Listing about locating items on screens:

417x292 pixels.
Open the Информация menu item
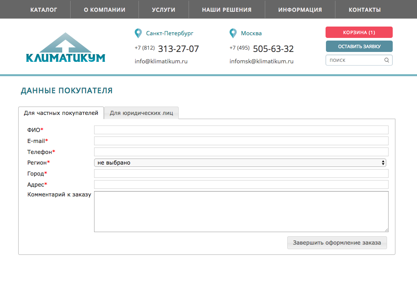coord(300,9)
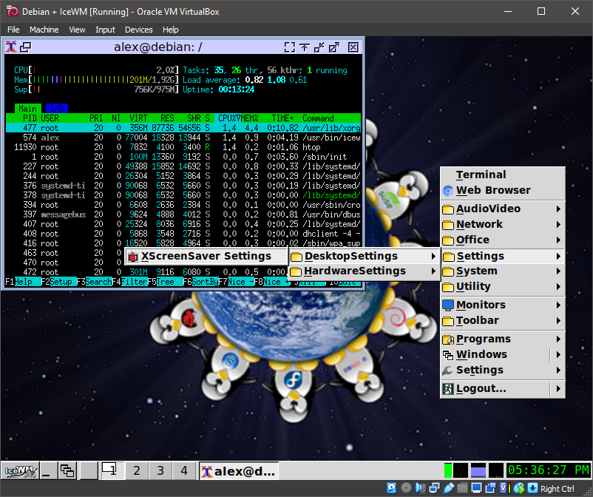Open the window list taskbar icon
The width and height of the screenshot is (593, 497).
point(67,470)
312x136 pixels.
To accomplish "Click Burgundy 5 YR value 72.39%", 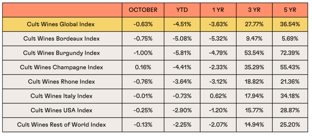I will tap(291, 53).
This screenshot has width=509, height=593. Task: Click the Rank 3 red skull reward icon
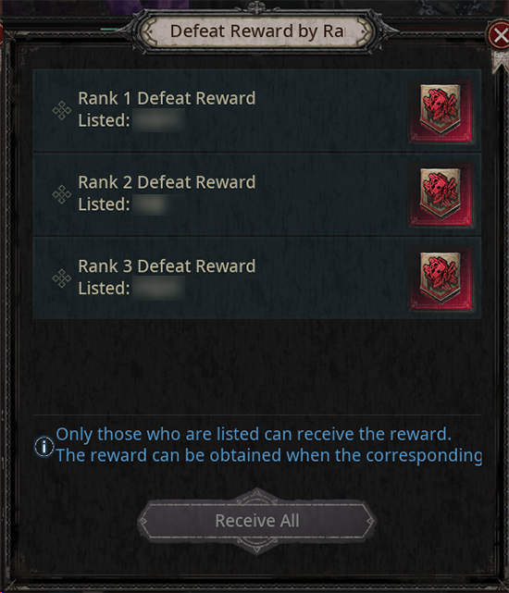click(441, 278)
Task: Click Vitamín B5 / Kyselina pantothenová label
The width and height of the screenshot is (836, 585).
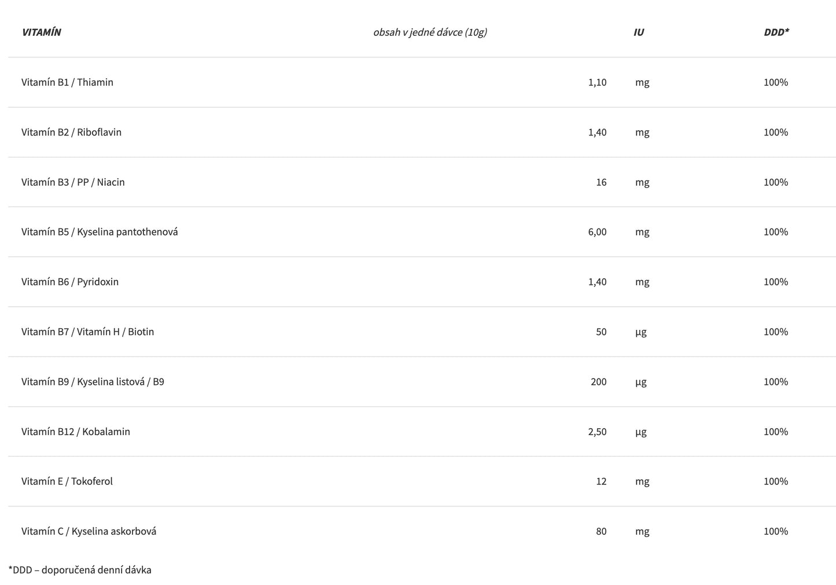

Goal: Please rewrite the lines from the one containing "This screenshot has" through the end of the listing, changing "red" to "blue" and leaving everything else unchanged. Leave the pictures out of your answer.

The output:
This screenshot has width=509, height=593. Task: Click the Rank 3 blue skull reward icon
click(441, 278)
Task: Click Vitamín B5 / Kyselina pantothenová label
The width and height of the screenshot is (836, 585).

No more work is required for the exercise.